A: Reassess patient’s airway. If patient is still struggling to breathe after basic airway intervention, and assessing the tactical situation and clinical skills of medic, consider upgrading patient’s airway to
- i) Supraglottic intubation
- ii) E.T. Tube
iii) Surgical Cricothyroidotomy (Use lidocaine if patient is conscious and you have the time…aka….don’t be a jerk)
R: Reassess chest seals and other interventions, check patient’s breathing. Continue to provide needle decompression if it remains effective.
- i) Consider a chest tube if no improvement or long transport expected. If at high altitude or TBI, consider O2 if available.
Ii) If MEDEVAC will be at altitude, replace air in inflatable bulb of ET Tube or Cric with normal saline to ensure air pressure does not deflate bulb.
C: Reassess all interventions. Apply pelvic binder for ANY suspicion of suspected pelvic fracture if you have not already done so.

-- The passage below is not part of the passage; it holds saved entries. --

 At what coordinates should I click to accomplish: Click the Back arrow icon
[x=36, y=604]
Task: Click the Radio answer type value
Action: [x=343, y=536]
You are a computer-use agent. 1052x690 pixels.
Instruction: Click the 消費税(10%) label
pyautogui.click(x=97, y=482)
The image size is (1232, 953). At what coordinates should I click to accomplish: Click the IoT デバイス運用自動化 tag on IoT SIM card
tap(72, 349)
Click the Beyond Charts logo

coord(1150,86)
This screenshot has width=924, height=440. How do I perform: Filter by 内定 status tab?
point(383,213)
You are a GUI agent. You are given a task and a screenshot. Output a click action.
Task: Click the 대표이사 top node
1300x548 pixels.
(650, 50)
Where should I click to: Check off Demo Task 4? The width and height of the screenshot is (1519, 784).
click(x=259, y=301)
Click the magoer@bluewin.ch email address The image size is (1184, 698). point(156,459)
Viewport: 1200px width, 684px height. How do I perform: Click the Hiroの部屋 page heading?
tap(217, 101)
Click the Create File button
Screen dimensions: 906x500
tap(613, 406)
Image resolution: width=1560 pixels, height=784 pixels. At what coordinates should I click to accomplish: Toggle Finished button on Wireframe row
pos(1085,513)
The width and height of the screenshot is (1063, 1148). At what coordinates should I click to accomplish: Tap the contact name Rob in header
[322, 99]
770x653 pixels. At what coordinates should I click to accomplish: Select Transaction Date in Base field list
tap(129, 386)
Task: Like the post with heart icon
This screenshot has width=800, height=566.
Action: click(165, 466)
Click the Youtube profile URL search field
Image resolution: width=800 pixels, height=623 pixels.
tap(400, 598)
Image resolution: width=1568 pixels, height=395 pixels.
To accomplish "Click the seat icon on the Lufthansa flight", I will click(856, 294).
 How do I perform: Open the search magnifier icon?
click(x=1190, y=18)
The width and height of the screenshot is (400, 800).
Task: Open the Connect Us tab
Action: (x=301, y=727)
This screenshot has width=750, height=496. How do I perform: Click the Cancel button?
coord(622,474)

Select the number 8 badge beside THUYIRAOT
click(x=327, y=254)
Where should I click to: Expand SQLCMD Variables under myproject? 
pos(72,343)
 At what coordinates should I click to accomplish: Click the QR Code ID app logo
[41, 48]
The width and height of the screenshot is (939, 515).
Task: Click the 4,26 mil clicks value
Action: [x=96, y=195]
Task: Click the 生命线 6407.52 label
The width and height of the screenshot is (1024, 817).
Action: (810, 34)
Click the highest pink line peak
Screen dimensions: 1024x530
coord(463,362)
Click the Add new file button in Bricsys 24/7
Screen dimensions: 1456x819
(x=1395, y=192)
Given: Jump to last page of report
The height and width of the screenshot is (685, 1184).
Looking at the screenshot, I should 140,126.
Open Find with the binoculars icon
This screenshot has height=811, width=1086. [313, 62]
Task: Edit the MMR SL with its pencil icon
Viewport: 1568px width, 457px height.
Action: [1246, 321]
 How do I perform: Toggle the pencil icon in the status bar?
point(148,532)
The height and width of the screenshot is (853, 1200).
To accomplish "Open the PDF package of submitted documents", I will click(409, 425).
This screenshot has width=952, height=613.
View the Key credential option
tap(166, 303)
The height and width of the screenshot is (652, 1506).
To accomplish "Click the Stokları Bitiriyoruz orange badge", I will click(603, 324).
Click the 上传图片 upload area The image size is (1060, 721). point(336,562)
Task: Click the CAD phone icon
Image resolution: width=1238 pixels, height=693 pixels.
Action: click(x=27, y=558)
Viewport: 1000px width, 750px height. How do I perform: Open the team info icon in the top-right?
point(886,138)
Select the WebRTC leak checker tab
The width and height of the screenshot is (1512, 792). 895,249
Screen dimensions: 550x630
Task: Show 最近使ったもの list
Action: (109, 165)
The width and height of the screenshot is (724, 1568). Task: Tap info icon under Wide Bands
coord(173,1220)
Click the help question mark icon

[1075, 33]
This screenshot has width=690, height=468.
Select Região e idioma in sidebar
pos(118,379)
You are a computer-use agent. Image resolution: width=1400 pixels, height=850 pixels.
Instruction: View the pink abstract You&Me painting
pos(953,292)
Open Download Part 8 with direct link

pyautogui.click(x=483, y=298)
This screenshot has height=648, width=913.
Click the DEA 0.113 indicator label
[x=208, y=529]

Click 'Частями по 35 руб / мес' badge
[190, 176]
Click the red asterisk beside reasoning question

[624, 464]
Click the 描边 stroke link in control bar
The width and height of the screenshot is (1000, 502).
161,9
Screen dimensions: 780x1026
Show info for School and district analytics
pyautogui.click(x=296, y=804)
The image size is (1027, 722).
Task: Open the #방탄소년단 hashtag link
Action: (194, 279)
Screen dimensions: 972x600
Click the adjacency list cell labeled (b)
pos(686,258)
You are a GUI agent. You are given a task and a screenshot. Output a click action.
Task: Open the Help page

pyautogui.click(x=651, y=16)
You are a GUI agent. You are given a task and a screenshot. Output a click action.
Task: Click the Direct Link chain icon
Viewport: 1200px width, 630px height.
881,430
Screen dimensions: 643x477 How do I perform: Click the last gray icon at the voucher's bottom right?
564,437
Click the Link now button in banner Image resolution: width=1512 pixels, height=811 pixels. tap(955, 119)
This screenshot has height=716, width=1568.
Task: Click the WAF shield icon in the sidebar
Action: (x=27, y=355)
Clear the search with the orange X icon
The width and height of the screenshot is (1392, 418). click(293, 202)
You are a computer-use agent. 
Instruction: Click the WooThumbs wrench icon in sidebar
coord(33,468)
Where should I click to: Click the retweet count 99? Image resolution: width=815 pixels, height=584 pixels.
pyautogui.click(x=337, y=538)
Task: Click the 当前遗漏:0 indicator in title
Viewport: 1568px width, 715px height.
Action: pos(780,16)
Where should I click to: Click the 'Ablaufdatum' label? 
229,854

- i) Ensure IV is placed and still patent. Tubing needs to be appropriately wrapped. Rule of thumb is that someone should be able to literally throw the bag and the line will not come out. If you think I’m joking….that’s the test to make sure you wrapped it appropriately at SOCM.
- ii) Check patient frequently for signs of shock.
H: Ensure patient is properly wrapped in either the HPMK or heat shell. Limit their exposure to elements.
- i) Think patient safety and comfort during journey. Pad joints, keep them covered, etc.
- ii) If they are having continually decreased levels of consciousness, follow appropriate TBI and shock protocol.
5) You need to be constantly upgrading your patient’s condition. Delegate tasks if appropriate. YOU don’t need to be padding their limbs on the stretcher. YOU need to be filling in their patient care card.
6) The patient care card. Some helpful hints about filling this thing out:
- a) Don’t worry about EXACT times for TQ’s. Was it 10:32am or 10:35am? No one cares. 10:30 or 10:40 is fine. Focus on the important stuff, like where the injuries are, what you’ve done for them, etc.
- b) Don’t forget to mark what medications you’ve provided! It’s one thing to forget to mention you gave them their combat pill pack, but forgetting to mention you gave them narcotics will throw off the FST and likely cause serious repercussions if they administer more of it.
- c) If your card isn’t complete, or you are frantically filling it out last minute…don’t bother making it look pretty. X marks the spot for injuries, make sure they know you gave narcotics. The FST will do a head to toe thorough assessment of the patient when they arrive, and your card will supplement what they have, but is not the only piece of info they need.
7) Make friends with your Dustoff crew. They are by far some of the most skilled and dedicated crews I’ve ever encountered, and I haven’t met a single one that I wouldn’t trust to work on me or my teammates. Even sometimes overlooked things, like pre-staging equipment or asking them to deliver a fully stocked aid bag to replace the depleted one you have now is entirely possible. Getting to know your Dustoff crew will help them think of that even if you’re too busy or stressed to consider it.
Many of these scenarios are just scratching the surface of the level of care that could be provided. Study, know your algorithms, and be prepared for worst case scenario.
Let no one say you could have done more.